**Provided records:**
· · · ·

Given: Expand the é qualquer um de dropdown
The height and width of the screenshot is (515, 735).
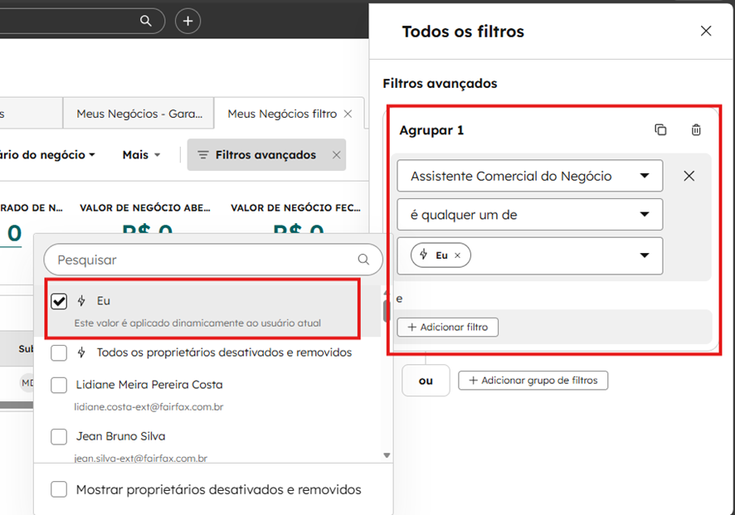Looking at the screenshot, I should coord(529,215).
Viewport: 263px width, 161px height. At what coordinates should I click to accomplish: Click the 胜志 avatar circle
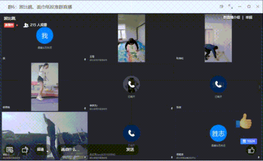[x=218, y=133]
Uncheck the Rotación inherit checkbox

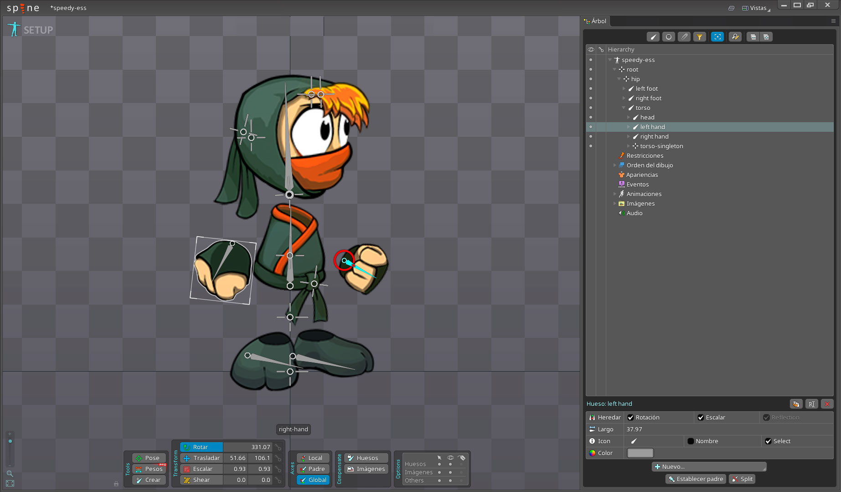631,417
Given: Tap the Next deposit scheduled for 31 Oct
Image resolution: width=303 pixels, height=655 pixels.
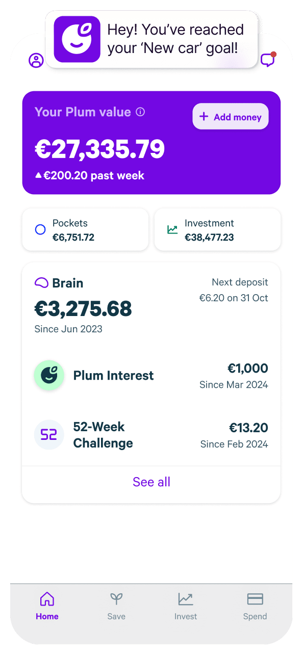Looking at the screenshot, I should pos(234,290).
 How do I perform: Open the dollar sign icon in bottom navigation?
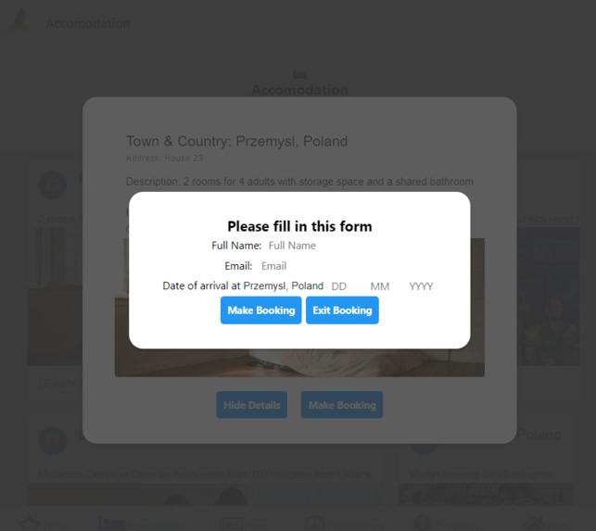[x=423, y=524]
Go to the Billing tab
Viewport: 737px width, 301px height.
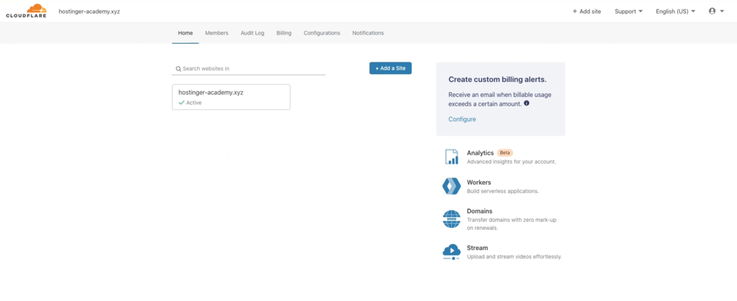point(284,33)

· · · ·

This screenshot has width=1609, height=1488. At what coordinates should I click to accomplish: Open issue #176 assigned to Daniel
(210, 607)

· · · ·

**Work required:** Add 147 to every coordinate in the answers and write out the data again, requests included. Begin at the line that contains "How do I perform: Open" and stop after the line that contains "point(284,33)", leaving the pictures out.

**Completed exercise:**
 How do I perform: Open the dollar sign icon in bottom navigation?
[x=570, y=671]
Go to the Billing tab
Viewport: 737px width, 301px height.
point(431,180)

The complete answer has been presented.